The healing of this man was astonishing in itself. To miraculously heal was certainly profound. It doesn’t happen everyday. And yet these scribes, who were thinking about what Jesus said, called it “blasphemy.” They could not see the miracle that freed this man’s great burden.

“The high heaven covereth as well tall mountains as small mole hills, and mercy can cover all. The more desperate thy disease, the greater is the glory of thy physician, who hath perfectly cured thee.”

-Abraham Wright


Preaching With a Purpose, Entry #17

“But he said to them, 

“I must preach the good news of the kingdom of God to the other towns as well; for I was sent for this purpose.”

Luke 4:43 (context, vv. 42-44)

God directed preaching extends the Kingdom of Heaven. Jesus understands this and embraces a calling from the Father to communicate God’s rule in the heart and souls of people. He publicly acknowledges that this was now His ministry and purpose. This was the reason He came for us. He was sent!

Jesus understands that when the Gospel is combined with the Father’s intentional purpose it develops into a true understanding of what He is looking for in our lives. Perhaps it’s the only thing that can. He obeys and the world is completely changed.
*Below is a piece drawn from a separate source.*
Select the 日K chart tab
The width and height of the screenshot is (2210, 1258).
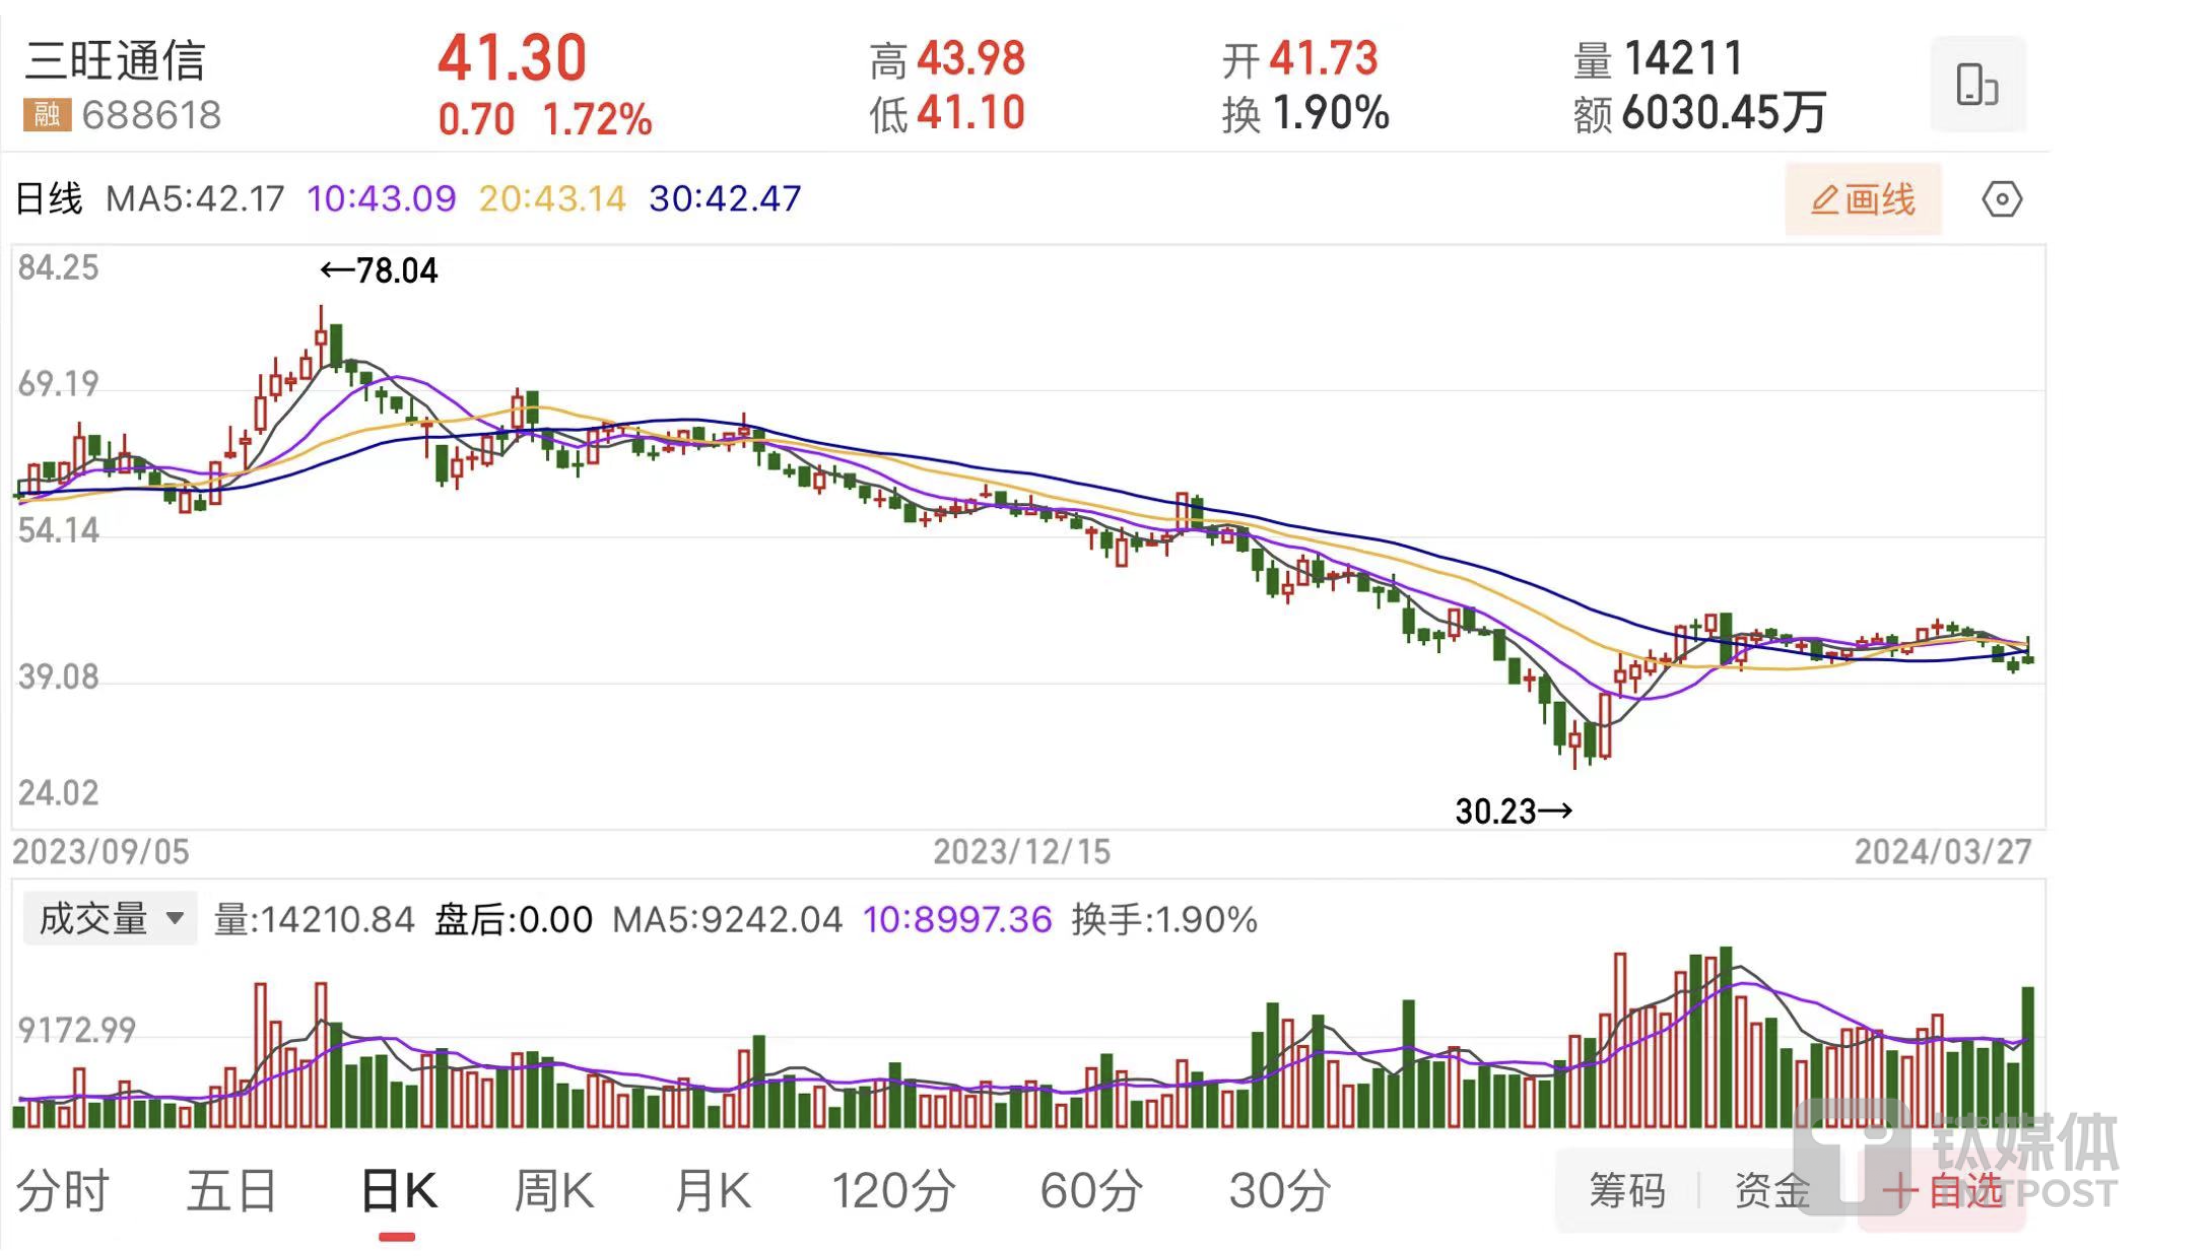pyautogui.click(x=398, y=1190)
Anointed preaching accomplishes Kingdom purposes.

Understanding the Kingdom takes humility and repentance. The message of Jesus is not a ‘given,’ It requires a solid reaction that will take the listener deeper than he has ever gone before. The gospel message must be understood through a ‘broken’ life. It has zero impact when the heart is hard. We are teflon.

Preaching this “good news” is the only thing that can pierce the hard shell of the human heart. I believe that His purpose requires a commitment on the preacher as well as the listener. It demands obedience. It requires a repentant faith.

Jesus seems to agree.

“Go into all the world and preach the gospel, and if necessary, use words.”